■ Required action
Each line in the records below, from the one that contains "The width and height of the screenshot is (600, 678)." to the one that contains "Click the logging.basicConfig command line", should be reproduced exactly, the first and last included.

■ Data excerpts
☆ ☆ ☆ ☆ ☆ ☆ ☆

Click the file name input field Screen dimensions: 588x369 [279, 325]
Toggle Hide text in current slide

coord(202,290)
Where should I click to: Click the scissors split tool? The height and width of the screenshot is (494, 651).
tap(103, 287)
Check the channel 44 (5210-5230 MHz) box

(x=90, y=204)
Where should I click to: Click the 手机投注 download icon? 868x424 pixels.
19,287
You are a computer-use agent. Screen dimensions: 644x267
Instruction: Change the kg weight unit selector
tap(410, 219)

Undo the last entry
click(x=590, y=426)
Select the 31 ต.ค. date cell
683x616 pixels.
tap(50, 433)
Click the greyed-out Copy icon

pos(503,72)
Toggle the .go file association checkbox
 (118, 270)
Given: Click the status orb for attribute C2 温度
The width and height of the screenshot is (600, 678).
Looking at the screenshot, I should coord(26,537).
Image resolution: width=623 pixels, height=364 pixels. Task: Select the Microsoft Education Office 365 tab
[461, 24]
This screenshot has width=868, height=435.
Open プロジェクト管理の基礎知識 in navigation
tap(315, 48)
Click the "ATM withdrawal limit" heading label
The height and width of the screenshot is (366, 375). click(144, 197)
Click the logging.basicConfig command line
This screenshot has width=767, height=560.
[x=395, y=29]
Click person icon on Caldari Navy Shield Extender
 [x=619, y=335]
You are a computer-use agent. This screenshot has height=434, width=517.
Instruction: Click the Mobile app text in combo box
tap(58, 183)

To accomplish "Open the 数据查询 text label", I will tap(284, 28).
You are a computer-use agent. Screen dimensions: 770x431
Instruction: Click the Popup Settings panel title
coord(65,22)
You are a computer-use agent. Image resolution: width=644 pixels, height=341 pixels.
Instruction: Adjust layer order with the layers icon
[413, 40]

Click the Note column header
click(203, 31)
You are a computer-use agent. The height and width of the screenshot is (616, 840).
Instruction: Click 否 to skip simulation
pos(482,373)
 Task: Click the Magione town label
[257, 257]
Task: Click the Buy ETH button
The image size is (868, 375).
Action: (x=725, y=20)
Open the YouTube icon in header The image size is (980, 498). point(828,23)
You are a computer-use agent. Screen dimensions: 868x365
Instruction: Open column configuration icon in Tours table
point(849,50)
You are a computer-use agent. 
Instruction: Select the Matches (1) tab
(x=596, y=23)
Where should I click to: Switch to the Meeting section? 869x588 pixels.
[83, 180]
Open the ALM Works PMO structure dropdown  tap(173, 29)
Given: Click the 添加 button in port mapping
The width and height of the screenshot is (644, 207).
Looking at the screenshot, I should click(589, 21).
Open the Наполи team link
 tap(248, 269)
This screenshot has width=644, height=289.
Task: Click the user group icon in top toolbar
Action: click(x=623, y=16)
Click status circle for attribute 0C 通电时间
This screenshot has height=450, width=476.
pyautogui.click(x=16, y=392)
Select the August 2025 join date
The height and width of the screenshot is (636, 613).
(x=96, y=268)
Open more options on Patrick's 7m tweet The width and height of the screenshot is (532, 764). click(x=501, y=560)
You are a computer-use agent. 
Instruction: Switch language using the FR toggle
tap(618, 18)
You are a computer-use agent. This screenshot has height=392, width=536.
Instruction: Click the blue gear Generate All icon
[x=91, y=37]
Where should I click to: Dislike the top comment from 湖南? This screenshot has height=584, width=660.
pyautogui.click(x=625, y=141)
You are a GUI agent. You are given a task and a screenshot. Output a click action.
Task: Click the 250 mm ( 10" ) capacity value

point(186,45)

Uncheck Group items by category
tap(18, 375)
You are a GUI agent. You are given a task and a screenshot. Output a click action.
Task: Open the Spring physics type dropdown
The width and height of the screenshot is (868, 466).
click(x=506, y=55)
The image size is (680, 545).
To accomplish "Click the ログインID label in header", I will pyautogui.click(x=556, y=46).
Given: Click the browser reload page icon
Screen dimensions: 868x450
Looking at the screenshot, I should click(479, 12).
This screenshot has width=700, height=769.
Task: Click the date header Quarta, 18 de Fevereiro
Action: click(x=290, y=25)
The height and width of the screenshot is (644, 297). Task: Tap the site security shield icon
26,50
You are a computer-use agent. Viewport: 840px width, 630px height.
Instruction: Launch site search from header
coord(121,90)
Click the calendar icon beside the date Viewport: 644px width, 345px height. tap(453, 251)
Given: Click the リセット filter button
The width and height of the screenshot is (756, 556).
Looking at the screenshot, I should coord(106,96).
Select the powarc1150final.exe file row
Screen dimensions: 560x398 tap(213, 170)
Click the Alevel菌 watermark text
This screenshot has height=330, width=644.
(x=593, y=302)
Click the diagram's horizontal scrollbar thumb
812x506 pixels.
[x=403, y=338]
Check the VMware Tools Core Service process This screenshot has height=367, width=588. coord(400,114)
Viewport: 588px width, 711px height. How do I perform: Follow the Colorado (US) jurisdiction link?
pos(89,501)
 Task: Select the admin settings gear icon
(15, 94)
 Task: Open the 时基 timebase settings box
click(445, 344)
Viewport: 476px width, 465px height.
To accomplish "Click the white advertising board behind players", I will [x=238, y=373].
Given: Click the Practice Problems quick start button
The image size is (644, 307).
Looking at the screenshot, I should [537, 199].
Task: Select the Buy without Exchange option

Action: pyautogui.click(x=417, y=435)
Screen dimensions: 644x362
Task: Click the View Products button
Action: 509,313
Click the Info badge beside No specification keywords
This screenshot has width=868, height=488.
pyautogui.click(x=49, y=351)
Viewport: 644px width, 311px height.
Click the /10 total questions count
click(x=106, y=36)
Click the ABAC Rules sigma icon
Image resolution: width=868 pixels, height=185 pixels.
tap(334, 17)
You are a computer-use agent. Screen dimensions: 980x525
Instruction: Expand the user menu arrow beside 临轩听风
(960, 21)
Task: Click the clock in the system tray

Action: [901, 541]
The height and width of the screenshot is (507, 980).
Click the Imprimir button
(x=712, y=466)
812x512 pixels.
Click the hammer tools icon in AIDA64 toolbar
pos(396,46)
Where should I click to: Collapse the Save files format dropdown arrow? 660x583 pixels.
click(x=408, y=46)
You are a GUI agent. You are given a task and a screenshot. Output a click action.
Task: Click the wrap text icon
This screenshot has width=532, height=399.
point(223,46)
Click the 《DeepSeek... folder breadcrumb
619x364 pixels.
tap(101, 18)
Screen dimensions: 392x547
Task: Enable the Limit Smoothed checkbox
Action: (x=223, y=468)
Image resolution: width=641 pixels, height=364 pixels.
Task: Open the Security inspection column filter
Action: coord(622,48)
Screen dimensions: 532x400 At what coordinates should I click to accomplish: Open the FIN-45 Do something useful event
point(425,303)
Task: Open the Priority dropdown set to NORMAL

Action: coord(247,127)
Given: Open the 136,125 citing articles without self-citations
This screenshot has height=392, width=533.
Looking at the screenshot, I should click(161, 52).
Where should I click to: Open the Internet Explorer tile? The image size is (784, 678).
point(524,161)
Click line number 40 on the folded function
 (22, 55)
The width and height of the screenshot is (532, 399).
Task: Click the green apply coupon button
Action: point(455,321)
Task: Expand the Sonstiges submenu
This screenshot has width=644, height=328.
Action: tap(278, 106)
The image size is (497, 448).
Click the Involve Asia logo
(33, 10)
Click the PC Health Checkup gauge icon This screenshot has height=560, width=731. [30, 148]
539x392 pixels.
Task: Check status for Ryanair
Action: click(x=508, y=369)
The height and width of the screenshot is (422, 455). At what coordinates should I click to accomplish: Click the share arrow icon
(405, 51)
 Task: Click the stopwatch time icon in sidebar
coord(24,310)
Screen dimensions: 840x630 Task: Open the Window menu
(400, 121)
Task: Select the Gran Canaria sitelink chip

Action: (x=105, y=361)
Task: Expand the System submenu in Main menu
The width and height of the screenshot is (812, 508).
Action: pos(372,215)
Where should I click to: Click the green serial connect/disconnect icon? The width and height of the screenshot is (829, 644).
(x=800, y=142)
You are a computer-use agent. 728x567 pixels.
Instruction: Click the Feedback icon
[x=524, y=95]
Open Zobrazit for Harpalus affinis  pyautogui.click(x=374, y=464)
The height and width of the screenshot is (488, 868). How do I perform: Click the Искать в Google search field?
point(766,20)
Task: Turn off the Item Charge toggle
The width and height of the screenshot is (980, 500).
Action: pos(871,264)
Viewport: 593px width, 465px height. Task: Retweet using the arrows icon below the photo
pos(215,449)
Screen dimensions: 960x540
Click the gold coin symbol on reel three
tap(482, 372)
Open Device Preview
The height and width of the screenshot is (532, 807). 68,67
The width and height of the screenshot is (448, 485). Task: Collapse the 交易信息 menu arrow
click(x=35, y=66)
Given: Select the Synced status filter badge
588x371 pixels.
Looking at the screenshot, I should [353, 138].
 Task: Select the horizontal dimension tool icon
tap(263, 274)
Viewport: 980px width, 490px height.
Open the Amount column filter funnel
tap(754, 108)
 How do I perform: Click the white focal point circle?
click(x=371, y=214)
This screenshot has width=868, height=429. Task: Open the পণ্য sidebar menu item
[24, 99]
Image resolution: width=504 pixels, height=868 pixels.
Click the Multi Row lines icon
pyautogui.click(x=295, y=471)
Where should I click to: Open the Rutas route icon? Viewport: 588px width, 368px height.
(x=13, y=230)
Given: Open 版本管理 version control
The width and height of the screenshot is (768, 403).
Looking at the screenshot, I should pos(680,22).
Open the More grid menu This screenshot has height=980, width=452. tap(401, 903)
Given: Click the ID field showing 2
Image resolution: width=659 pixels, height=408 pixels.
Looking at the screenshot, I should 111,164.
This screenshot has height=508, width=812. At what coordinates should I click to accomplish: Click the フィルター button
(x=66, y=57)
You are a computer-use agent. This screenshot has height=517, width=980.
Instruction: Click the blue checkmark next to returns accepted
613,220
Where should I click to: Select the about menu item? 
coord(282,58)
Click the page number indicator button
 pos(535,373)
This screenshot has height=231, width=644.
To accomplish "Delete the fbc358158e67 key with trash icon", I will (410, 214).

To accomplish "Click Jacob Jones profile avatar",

☆ ☆ ☆ ☆ ☆ ☆ ☆

■ Completed task
The width and height of the screenshot is (600, 678).
Looking at the screenshot, I should coord(26,537).
Image resolution: width=623 pixels, height=364 pixels. Task: Select the Microsoft Education Office 365 tab
[461, 24]
This screenshot has width=868, height=435.
Open プロジェクト管理の基礎知識 in navigation
tap(315, 48)
Click the "ATM withdrawal limit" heading label
The height and width of the screenshot is (366, 375). click(144, 197)
Click the logging.basicConfig command line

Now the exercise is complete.